E aqui entramos numa seara controvertida sobre raça e inteligência. A despeito de muitas pesquisas que buscam comprovar através de testes de QI a inferioridade do negro em relação ao branco, hoje a tendência é ir na direção de fatores ambientais e culturais como predominantes. Houve até o caso de um pesquisador americano, Cal Brigham, que, após estudos mais detalhados, repudiou seus próprios argumentos favoráveis à superioridade dos brancos.

Talvez a melhor maneira de encarar essa questão seja partir de uma visão histórica de longuíssimo prazo na linha da história alternativa proposta por Barbara Tuchman, famosa por seu livro “A Marcha da Insensatez – De Troia ao Vietnã”. Ela argumenta que quando, em determinado momento histórico, existem duas alternativas cristalinas à disposição dos atores políticos, e eles (ou ele) escolhe(m) a pior, trata-se de um momento de burrice triunfante.

Indo um pouco mais alto nesse voo de história alternativa, imaginemos que, num passe de mágica, mil anos antes de Cristo (A.C.), um faraó egípcio pudesse tomar um helicóptero e sobrevoar o norte da Europa. Ele veria gente de pele muito branca, com cabelo louro e olhos azuis. Mas iletrada, e vivendo em estágio tribal primitivo, situação muito diferente do apogeu do Egito e suas monumentais pirâmides daqueles tempos. Ele próprio era visto como um Deus vivo. Pergunta: a despeito de seus cabelos pretos e pele morena, passaria pela cabeça do faraó ser ele inferior àqueles brancos europeus? Jamais!

O parágrafo anterior nos abre uma perspectiva diferente em relação a povos não-europeus capazes de realizações incríveis, e que estavam à frente das conquistas intelectuais e técnicas da Humanidade em sua época.

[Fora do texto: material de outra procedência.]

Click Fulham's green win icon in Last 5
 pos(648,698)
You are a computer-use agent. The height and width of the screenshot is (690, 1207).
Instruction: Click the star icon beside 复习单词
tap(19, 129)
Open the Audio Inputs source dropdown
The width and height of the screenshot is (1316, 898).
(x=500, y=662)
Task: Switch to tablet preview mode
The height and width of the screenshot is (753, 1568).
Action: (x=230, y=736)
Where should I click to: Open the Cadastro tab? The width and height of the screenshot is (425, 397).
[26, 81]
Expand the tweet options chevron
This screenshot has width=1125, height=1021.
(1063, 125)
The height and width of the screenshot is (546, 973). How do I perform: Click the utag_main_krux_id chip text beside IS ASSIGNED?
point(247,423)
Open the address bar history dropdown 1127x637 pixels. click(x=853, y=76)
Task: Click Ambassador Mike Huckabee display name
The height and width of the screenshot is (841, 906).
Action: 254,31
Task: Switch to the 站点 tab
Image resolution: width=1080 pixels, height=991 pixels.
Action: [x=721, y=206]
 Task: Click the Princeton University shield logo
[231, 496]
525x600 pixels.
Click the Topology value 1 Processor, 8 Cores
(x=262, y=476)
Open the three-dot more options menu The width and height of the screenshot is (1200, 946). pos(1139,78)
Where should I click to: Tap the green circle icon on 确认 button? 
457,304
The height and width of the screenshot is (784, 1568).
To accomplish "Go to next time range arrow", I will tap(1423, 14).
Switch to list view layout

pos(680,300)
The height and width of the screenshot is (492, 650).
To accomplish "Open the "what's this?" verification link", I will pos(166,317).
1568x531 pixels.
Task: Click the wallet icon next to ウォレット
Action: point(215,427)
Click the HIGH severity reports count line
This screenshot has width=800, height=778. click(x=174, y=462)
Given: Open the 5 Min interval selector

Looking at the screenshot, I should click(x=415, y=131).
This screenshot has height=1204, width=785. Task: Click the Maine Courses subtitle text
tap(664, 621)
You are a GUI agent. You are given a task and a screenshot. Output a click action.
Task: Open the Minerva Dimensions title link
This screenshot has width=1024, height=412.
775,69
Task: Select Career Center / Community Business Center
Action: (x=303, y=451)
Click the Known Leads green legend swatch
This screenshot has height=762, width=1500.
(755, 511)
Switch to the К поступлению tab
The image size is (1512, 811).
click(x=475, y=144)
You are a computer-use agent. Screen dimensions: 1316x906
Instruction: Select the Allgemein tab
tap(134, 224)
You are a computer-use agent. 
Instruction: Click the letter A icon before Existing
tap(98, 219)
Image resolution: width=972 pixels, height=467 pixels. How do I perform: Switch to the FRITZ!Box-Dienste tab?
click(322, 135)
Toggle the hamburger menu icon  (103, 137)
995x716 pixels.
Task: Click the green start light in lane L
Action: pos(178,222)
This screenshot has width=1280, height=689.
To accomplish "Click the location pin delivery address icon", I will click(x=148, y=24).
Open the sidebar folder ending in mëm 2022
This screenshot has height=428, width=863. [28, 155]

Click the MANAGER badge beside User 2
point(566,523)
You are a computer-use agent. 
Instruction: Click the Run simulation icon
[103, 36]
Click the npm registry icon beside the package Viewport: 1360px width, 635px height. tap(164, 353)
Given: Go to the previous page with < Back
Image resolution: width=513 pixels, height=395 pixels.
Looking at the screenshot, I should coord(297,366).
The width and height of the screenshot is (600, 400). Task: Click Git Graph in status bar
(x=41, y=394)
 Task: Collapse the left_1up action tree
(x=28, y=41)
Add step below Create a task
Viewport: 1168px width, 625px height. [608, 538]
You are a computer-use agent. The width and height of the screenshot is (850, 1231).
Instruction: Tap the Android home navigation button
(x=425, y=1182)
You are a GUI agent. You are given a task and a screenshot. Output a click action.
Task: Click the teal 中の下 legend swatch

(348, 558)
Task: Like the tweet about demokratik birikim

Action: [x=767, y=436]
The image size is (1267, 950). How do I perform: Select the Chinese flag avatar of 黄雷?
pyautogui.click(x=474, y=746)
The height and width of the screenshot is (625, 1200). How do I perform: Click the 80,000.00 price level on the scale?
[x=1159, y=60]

Podemos pensar nas milenares civilizações chinesa e japonesa. Ou seja, as realizações de povos brancos nem sempre esteve na dianteira, sem desmerecer as conquis-tas intelectuais e técnicas dos povos europeus, dentre eles os portugueses. Novamente, uma pergunta: em que nível estaria a autoestima portuguesa nos séculos XV e XVI, em que eram os senhores dos mares? Elevadíssimo!

E não estou exagerando. Tanto assim o era que, no século XVI, a Inglaterra contratou um capitão português de mapear as costas do Canadá. Dá bem a medida do avanço técnico de Portugal em matéria de navegação, que muito se beneficiou da Escola de Sagres. Alguns dizem que nunca existiu, mas houve por parte do engenhoso Infante Dom Henrique a capacidade de reunir em terras lusitanas as melhores mentes de então para explorar os mares. (Exemplo correlato: no Império, todas as leis abolicionistas foram passadas por gabinetes conservadores, o que desmonta certas narrativas da esquerda.)

E do ponto de vista político-institucional, será que a herança luso-afro-indígena foi tão medíocre como querem fazer crer alguns historiadores e muita gente boa que aposta no nosso vício de origem? A resposta é um categórico não, como busco comprovar em meu terceiro livro a sair: “História da Autoestima Nacional – Uma investigação sobre monarquia, república e preservação do interesse público”. É assustador que no Quadro Comparativo das Instituições do Império e da República através de 12 indicadores de qualidade político-institucional, o Império conseguisse satisfazer mais de 80% deles e a república, ainda hoje, tenha dificuldade de atingir 20%!

Foi justamente o distanciamento progressivo da herança institucional recebida, que nos mergulhou no pesadelo em que nos encontramos hoje. Valores atemporais como liberdade de imprensa, preservação do interesse público, controle efetivo dos representantes por seus representados (voto distrital puro), respeito pelo dinheiro público, regime parlamentarista baseado na confiança da população no governo como pilar das instituições – tudo isso foi para a lata do lixo. Na verdade, os portugueses foram bem mais fiéis à herança política que nos deixaram. Nossa burrice institucional republicana, iniciada em 1889, com tantos desvios de conduta, não poderia mesmo dar certo.